[Dataset entries]
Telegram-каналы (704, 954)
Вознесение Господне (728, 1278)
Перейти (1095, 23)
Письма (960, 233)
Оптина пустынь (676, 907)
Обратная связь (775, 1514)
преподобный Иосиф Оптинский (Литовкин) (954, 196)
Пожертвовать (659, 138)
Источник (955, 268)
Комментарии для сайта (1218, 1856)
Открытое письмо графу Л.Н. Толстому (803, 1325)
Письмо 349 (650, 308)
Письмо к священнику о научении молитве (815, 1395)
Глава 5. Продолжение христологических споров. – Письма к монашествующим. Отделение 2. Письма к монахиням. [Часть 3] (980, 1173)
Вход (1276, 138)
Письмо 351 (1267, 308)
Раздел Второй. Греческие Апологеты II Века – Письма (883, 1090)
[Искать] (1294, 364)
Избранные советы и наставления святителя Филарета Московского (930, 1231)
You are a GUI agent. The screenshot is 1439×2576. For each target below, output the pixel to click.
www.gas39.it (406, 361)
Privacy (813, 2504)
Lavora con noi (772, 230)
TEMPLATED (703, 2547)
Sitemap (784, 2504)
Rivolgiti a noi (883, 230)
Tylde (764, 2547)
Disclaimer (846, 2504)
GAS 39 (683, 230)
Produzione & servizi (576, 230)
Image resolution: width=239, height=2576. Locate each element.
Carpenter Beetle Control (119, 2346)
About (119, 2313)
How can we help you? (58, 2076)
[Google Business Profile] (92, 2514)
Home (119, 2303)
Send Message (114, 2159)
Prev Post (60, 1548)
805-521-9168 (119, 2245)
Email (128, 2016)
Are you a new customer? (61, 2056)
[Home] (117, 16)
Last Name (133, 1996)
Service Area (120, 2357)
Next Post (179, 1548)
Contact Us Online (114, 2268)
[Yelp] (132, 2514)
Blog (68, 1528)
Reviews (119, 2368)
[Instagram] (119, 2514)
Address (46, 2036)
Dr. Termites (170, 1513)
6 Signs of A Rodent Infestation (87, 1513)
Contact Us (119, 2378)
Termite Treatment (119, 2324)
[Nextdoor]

» THE TASK: Give back, exactly and with nothing added, the lines from the line containing "Email (128, 2016)" through the final line of the records above, both of them included.

» SOLUTION FOR THIS PROBLEM:
Email (128, 2016)
Are you a new customer? (61, 2056)
[Home] (117, 16)
Last Name (133, 1996)
Service Area (120, 2357)
Next Post (179, 1548)
Contact Us Online (114, 2268)
[Yelp] (132, 2514)
Blog (68, 1528)
Reviews (119, 2368)
[Instagram] (119, 2514)
Address (46, 2036)
Dr. Termites (170, 1513)
6 Signs of A Rodent Infestation (87, 1513)
Contact Us (119, 2378)
Termite Treatment (119, 2324)
[Nextdoor]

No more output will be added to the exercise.